→ ABOUT THIS EXERCISE: Each line below from the one containing "[Google Plus] (207, 481)" through the one containing "Live Chat (2170, 1430)" should be output exactly as it stands, and no other line should appear.

→ Records excerpted from a collection:
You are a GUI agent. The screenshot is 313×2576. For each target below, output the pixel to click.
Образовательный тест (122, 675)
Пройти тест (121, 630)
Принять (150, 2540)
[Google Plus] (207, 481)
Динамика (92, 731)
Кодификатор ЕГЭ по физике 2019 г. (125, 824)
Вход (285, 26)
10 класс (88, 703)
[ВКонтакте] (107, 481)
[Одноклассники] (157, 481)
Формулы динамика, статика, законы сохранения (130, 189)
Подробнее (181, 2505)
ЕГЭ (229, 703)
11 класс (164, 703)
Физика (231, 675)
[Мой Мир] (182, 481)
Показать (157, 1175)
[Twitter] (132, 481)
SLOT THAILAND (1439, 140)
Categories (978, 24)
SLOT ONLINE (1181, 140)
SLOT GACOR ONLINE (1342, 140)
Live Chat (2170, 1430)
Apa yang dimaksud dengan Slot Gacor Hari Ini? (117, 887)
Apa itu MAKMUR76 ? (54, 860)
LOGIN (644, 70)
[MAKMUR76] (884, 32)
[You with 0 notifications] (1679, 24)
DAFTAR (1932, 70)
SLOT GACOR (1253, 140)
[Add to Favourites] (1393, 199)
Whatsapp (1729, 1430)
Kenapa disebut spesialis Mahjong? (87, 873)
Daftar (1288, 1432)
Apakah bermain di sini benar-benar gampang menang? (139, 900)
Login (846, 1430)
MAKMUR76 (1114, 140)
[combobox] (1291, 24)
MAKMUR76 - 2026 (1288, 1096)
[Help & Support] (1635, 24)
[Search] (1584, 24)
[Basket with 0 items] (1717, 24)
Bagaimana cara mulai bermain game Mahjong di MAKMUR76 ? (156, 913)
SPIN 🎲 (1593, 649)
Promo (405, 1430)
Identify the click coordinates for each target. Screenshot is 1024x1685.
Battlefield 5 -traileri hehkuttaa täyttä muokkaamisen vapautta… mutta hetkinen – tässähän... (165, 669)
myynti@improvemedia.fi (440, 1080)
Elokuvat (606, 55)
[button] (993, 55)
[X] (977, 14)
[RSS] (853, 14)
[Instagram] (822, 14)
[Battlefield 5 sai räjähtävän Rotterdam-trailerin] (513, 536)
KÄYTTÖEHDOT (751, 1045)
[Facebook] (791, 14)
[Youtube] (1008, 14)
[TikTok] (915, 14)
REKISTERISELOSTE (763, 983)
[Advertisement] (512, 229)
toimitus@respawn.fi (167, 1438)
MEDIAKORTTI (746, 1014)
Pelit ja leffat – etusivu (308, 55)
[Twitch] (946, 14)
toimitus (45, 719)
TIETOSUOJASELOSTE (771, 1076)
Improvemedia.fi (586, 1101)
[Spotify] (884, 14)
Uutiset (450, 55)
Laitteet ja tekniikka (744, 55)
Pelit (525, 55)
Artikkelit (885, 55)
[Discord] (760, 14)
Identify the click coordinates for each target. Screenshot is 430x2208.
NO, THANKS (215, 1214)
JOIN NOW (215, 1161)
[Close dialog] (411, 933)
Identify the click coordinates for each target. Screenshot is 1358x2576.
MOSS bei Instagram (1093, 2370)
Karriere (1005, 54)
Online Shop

→ ANSWER TO THE EXERCISE:
[Google Plus] (207, 481)
Динамика (92, 731)
Кодификатор ЕГЭ по физике 2019 г. (125, 824)
Вход (285, 26)
10 класс (88, 703)
[ВКонтакте] (107, 481)
[Одноклассники] (157, 481)
Формулы динамика, статика, законы сохранения (130, 189)
Подробнее (181, 2505)
ЕГЭ (229, 703)
11 класс (164, 703)
Физика (231, 675)
[Мой Мир] (182, 481)
Показать (157, 1175)
[Twitter] (132, 481)
SLOT THAILAND (1439, 140)
Categories (978, 24)
SLOT ONLINE (1181, 140)
SLOT GACOR ONLINE (1342, 140)
Live Chat (2170, 1430)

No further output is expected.